SUPPLIED INFORMATION: Begin
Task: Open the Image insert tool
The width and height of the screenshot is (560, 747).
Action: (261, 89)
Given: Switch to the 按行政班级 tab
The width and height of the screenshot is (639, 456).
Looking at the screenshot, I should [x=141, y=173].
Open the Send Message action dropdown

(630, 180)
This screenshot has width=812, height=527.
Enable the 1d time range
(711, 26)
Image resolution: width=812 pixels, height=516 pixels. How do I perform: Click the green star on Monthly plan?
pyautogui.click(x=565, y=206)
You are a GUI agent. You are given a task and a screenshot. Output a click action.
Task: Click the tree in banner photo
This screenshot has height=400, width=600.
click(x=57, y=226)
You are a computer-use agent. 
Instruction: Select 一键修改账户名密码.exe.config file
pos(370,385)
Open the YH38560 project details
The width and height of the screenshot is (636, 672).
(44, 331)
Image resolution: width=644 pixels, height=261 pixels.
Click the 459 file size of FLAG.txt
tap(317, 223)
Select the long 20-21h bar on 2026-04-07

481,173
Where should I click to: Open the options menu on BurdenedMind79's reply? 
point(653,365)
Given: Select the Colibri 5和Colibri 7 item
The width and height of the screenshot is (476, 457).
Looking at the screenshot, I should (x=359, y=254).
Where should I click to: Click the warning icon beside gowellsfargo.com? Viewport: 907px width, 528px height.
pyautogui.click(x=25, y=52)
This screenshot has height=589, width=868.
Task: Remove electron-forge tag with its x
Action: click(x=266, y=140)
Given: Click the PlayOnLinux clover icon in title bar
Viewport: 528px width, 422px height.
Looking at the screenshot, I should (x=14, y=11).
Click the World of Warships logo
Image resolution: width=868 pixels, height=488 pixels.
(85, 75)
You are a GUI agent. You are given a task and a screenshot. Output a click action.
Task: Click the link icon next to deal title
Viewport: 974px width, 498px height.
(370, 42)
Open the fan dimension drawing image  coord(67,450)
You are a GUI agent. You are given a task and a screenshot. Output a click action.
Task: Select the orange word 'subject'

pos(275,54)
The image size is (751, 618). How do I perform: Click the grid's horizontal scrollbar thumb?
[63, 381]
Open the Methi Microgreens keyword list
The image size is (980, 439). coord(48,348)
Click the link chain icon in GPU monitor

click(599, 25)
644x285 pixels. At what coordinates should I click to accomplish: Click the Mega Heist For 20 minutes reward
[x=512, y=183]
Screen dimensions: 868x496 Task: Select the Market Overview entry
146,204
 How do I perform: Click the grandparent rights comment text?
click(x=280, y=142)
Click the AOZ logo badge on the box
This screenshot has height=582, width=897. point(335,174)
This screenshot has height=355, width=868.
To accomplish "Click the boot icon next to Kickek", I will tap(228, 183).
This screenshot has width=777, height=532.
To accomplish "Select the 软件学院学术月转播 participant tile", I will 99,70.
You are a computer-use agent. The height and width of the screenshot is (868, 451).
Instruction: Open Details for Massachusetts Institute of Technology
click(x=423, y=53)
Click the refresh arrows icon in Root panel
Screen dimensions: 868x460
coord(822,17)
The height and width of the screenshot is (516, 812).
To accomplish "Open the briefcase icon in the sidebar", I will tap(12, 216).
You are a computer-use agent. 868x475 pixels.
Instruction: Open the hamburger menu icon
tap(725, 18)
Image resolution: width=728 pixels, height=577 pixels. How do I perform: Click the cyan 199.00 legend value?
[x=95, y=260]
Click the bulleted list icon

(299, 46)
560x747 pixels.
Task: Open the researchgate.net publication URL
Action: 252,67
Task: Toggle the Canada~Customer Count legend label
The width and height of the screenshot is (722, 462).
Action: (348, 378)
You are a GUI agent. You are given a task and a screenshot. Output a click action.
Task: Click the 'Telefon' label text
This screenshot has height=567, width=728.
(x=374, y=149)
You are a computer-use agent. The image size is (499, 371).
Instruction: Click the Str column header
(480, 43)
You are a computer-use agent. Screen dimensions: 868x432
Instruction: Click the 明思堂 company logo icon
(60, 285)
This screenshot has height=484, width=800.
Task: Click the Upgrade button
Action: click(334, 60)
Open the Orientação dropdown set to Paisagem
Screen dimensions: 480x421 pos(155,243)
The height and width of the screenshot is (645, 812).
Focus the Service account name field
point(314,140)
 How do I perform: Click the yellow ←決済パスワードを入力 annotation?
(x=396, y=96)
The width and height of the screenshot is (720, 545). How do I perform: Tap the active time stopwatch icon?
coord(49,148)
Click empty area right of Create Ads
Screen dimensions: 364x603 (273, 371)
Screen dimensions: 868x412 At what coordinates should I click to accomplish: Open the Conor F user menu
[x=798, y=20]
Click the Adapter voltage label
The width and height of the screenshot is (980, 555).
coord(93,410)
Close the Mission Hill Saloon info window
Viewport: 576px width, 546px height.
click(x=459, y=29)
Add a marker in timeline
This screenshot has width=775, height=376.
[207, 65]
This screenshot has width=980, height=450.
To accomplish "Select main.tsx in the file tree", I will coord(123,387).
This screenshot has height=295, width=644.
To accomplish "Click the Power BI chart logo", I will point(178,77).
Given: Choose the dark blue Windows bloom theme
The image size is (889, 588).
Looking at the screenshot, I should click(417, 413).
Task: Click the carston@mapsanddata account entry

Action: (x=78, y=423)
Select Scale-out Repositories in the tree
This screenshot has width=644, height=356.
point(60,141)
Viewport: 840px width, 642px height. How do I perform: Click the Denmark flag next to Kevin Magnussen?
SUPPLIED INFORMATION: End
## WHAT YOU NEED TO DO:
Output the entries above in their entirety, exactly as written.

## WRITTEN RESPONSE:
Task: Open the Image insert tool
The width and height of the screenshot is (560, 747).
Action: (261, 89)
Given: Switch to the 按行政班级 tab
The width and height of the screenshot is (639, 456).
Looking at the screenshot, I should [x=141, y=173].
Open the Send Message action dropdown

(630, 180)
This screenshot has width=812, height=527.
Enable the 1d time range
(711, 26)
Image resolution: width=812 pixels, height=516 pixels. How do I perform: Click the green star on Monthly plan?
pyautogui.click(x=565, y=206)
You are a GUI agent. You are given a task and a screenshot. Output a click action.
Task: Click the tree in banner photo
This screenshot has height=400, width=600.
click(x=57, y=226)
You are a computer-use agent. 
Instruction: Select 一键修改账户名密码.exe.config file
pos(370,385)
Open the YH38560 project details
The width and height of the screenshot is (636, 672).
(44, 331)
Image resolution: width=644 pixels, height=261 pixels.
Click the 459 file size of FLAG.txt
tap(317, 223)
Select the long 20-21h bar on 2026-04-07

481,173
Where should I click to: Open the options menu on BurdenedMind79's reply? 
point(653,365)
Given: Select the Colibri 5和Colibri 7 item
The width and height of the screenshot is (476, 457).
Looking at the screenshot, I should (x=359, y=254).
Where should I click to: Click the warning icon beside gowellsfargo.com? Viewport: 907px width, 528px height.
pyautogui.click(x=25, y=52)
This screenshot has height=589, width=868.
Task: Remove electron-forge tag with its x
Action: click(x=266, y=140)
Given: Click the PlayOnLinux clover icon in title bar
Viewport: 528px width, 422px height.
Looking at the screenshot, I should (x=14, y=11).
Click the World of Warships logo
Image resolution: width=868 pixels, height=488 pixels.
(85, 75)
You are a GUI agent. You are given a task and a screenshot. Output a click action.
Task: Click the link icon next to deal title
Viewport: 974px width, 498px height.
(370, 42)
Open the fan dimension drawing image  coord(67,450)
You are a GUI agent. You are given a task and a screenshot. Output a click action.
Task: Select the orange word 'subject'

pos(275,54)
The image size is (751, 618). How do I perform: Click the grid's horizontal scrollbar thumb?
[63, 381]
Open the Methi Microgreens keyword list
The image size is (980, 439). coord(48,348)
Click the link chain icon in GPU monitor

click(599, 25)
644x285 pixels. At what coordinates should I click to accomplish: Click the Mega Heist For 20 minutes reward
[x=512, y=183]
Screen dimensions: 868x496 Task: Select the Market Overview entry
146,204
 How do I perform: Click the grandparent rights comment text?
click(x=280, y=142)
Click the AOZ logo badge on the box
This screenshot has height=582, width=897. point(335,174)
This screenshot has height=355, width=868.
To accomplish "Click the boot icon next to Kickek", I will tap(228, 183).
This screenshot has width=777, height=532.
To accomplish "Select the 软件学院学术月转播 participant tile", I will 99,70.
You are a computer-use agent. The height and width of the screenshot is (868, 451).
Instruction: Open Details for Massachusetts Institute of Technology
click(x=423, y=53)
Click the refresh arrows icon in Root panel
Screen dimensions: 868x460
coord(822,17)
The height and width of the screenshot is (516, 812).
To accomplish "Open the briefcase icon in the sidebar", I will tap(12, 216).
You are a computer-use agent. 868x475 pixels.
Instruction: Open the hamburger menu icon
tap(725, 18)
Image resolution: width=728 pixels, height=577 pixels. How do I perform: Click the cyan 199.00 legend value?
[x=95, y=260]
Click the bulleted list icon

(299, 46)
560x747 pixels.
Task: Open the researchgate.net publication URL
Action: 252,67
Task: Toggle the Canada~Customer Count legend label
The width and height of the screenshot is (722, 462).
Action: (348, 378)
You are a GUI agent. You are given a task and a screenshot. Output a click action.
Task: Click the 'Telefon' label text
This screenshot has height=567, width=728.
(x=374, y=149)
You are a computer-use agent. The image size is (499, 371).
Instruction: Click the Str column header
(480, 43)
You are a computer-use agent. Screen dimensions: 868x432
Instruction: Click the 明思堂 company logo icon
(60, 285)
This screenshot has height=484, width=800.
Task: Click the Upgrade button
Action: click(334, 60)
Open the Orientação dropdown set to Paisagem
Screen dimensions: 480x421 pos(155,243)
The height and width of the screenshot is (645, 812).
Focus the Service account name field
point(314,140)
 How do I perform: Click the yellow ←決済パスワードを入力 annotation?
(x=396, y=96)
The width and height of the screenshot is (720, 545). How do I perform: Tap the active time stopwatch icon?
coord(49,148)
Click empty area right of Create Ads
Screen dimensions: 364x603 (273, 371)
Screen dimensions: 868x412 At what coordinates should I click to accomplish: Open the Conor F user menu
[x=798, y=20]
Click the Adapter voltage label
The width and height of the screenshot is (980, 555).
coord(93,410)
Close the Mission Hill Saloon info window
Viewport: 576px width, 546px height.
click(x=459, y=29)
Add a marker in timeline
This screenshot has width=775, height=376.
[207, 65]
This screenshot has width=980, height=450.
To accomplish "Select main.tsx in the file tree", I will coord(123,387).
This screenshot has height=295, width=644.
To accomplish "Click the Power BI chart logo", I will point(178,77).
Given: Choose the dark blue Windows bloom theme
The image size is (889, 588).
Looking at the screenshot, I should click(417, 413).
Task: Click the carston@mapsanddata account entry

Action: (x=78, y=423)
Select Scale-out Repositories in the tree
This screenshot has width=644, height=356.
point(60,141)
Viewport: 840px width, 642px height. How do I perform: Click the Denmark flag next to Kevin Magnussen?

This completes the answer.